Chinua Achebe is an internationally-acclaimed Nigerian writer and his short novel, No Longer At Ease, although fictional, is all too relevant and close to reality. A story of a young, intelligent man who works hard at school and whose community pays for him to be educated in England. On returning to Nigeria, into a well-paid government job, he is expected to repay the debt to his community and by the time he has given money to various family members who need financial help, he is struggling to pay his own rent and finds life very stressful. He begins to wish that he had never gone to study in England and wishes for a return to a village life, where he may be poor but it would be simpler and less stressful.

On the other hand, on the street for example, people give freely to the old and infirm. In a country without a welfare system, this aids distribution of wealth.
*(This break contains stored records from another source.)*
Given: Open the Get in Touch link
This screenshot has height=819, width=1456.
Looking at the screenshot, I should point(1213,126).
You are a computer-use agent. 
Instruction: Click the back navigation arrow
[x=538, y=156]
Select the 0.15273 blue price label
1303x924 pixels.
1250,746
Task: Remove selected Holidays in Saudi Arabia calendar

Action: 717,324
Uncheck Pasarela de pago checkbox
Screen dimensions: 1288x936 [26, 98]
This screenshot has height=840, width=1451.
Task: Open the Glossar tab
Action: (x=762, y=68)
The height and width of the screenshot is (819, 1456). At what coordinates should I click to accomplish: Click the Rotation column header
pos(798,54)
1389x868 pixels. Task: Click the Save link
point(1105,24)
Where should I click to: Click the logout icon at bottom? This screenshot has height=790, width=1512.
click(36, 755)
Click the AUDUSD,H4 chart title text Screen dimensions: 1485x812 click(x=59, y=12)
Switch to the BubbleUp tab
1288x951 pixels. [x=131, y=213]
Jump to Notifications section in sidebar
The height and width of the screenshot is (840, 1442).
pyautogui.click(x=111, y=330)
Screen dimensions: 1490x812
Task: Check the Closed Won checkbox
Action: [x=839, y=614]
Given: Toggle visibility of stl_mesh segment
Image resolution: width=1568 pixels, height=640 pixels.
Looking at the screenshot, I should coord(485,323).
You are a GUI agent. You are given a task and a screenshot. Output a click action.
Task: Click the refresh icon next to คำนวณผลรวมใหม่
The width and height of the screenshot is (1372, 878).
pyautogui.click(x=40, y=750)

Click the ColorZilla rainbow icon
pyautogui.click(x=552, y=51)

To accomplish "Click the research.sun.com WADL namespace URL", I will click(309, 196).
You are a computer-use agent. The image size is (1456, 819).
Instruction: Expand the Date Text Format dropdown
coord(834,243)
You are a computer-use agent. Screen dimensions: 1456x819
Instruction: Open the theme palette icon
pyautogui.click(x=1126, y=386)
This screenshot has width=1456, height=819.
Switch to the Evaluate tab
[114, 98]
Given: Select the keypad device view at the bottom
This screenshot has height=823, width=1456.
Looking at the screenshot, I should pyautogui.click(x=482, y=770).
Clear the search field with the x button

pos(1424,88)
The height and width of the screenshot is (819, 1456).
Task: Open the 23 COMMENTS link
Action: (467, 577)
I think that if the problems of corruption within politics can be overcome, this culture and attitude can be harnessed to lead to a more just and equal society. Nigerian politics is a huge topic however and I shan’t go into that here. Needless to say, there is a long way to go, but I am optimistic.

Apologies if this wasn’t the update you were expecting – I got side-tracked in my thoughts. I’m settling down this afternoon to write about my last few days cycling into Cameroon so you can find out how it’s been going shortly!